Ирина над словами брата думала недолго. Она сама понимала, что царицей быть придется. А надолго ли — от самой зависит. Если быть робкой, мягкосердной — затуркают бояре, да и сам царь любит смелых. Надоело ей улыбаться всем и каждому, пора и зубки. показать. Ума ей не занимать, решительность в ней с детства воспитана, в семье Годуновых росла. Здесь размазней не любили, растяп презирали.
Решила просто: буду с царем на равной ноге, пусть по-чувствует во мне будущую царицу. И по характеру, и по уму.
Уж и постаралась сношка, уж похлопотала. На столе чего только нет! И мясо, и рыба, и соления всякие. Брусника моченая, капуста пластовая, грибы. Брага, ренское вино, бесхмельное пиво. Сама Ирина оделась в лучшие свои наряды, уложила косы на голове венцом, в уши вдела колты янтарные, на грудь нити из жемчуга. А царевич уж на колокольне. Шутка сказать, царя благовестом тешить. И разливаются над кремлем звуки малых колокольцев, и рассыпаются перезвоны средних колоколов, падают, будто пудовые гири — тум-м, бум-м, — удары главного звона Ивана Великого. Ирина давно знает царя, она жила и воспитывалась во дворце, и случилось так, что с детства дружила с царевичем Федором. Видела она Ивана, правда, издалека, но часто. И постарел, и одряхлел он у нее на глазах. Но сегодня, когда царь вошел к ней в палату, Ирина удивилась. Иван Васильевич помолодел, изменился. Голубая бархатная мурмолка лихо сдвинута набок, глаза блестят, спина распрямилась, на плечах ладно висит малиновый парчовый кафтан, подпоясанный широким зеленым шелковым поясом. Как будто не было жестоких хворей, будто не сгибался царь над гробом царевича, не бил поклоны в Крестовой палате.

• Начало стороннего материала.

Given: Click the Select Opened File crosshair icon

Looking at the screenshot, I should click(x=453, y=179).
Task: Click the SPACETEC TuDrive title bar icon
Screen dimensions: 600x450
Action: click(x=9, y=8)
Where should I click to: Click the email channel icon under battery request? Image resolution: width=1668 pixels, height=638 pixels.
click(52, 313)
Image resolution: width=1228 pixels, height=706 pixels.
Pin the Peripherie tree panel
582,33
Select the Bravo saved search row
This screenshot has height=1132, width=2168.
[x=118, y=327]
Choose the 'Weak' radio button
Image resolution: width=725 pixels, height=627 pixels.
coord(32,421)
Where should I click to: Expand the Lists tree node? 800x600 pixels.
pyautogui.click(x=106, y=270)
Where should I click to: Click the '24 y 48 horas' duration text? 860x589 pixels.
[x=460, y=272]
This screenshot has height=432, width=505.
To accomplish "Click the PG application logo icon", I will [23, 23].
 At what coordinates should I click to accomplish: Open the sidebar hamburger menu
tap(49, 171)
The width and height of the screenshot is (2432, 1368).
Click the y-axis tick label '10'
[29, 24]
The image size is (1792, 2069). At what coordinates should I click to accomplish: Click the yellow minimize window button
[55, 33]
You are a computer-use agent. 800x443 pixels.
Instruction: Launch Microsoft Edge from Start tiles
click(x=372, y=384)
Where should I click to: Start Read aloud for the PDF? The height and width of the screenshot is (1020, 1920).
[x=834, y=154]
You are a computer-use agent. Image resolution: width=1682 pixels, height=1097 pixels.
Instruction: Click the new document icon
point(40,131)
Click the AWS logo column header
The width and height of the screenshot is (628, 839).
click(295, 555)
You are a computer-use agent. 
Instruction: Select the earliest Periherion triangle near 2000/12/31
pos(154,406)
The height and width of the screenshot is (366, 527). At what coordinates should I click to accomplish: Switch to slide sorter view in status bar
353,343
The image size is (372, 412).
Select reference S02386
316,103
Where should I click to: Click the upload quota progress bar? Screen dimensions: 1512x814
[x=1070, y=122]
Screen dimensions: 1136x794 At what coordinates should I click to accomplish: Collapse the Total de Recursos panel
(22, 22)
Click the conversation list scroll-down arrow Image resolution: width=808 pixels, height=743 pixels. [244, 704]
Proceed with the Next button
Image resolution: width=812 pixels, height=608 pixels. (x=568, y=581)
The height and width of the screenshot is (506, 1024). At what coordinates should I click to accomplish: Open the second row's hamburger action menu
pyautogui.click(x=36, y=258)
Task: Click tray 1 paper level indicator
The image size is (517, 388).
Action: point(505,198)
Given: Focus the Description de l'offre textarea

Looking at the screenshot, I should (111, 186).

— Вот, Иринушка, принимай гостей. Это — отец Ефим, это — матушка Пелагея. Они со мною рядом Казань воевали. Ефим одевал кольчугу, брал меч, а матушка врачевала раненых. Об остальных их достоинствах после скажу.
Ешку и Палагу переодели. На космы натянута черная камилавка новая, ряса из сиреневого шелка, тяжелого, бухарского. Ежели такую рясу на базаре продать, то неделю в кабаке сидеть можно. На Палаге внакидку цветная шаль, сарафан и сафьяновые сапожки.
Ирина отвесила вошедшим глубокий поклон:
— Желанным гостям всякая хозяйка рада, а я так и совсем окрылена радостью безмерной. Садитесь к столу. Чем богата, тем и рада.
— Расскажи~ка, отец Ефим, о скитаниях своих, — сказал царь, когда выпили по ковшу браги и закусили.
Ешка сдул бражную пену с усов, сырой ладонью погла* дил бороду, начал говорить.
— С той поры, как князь Акпарс умер, начались мои походы.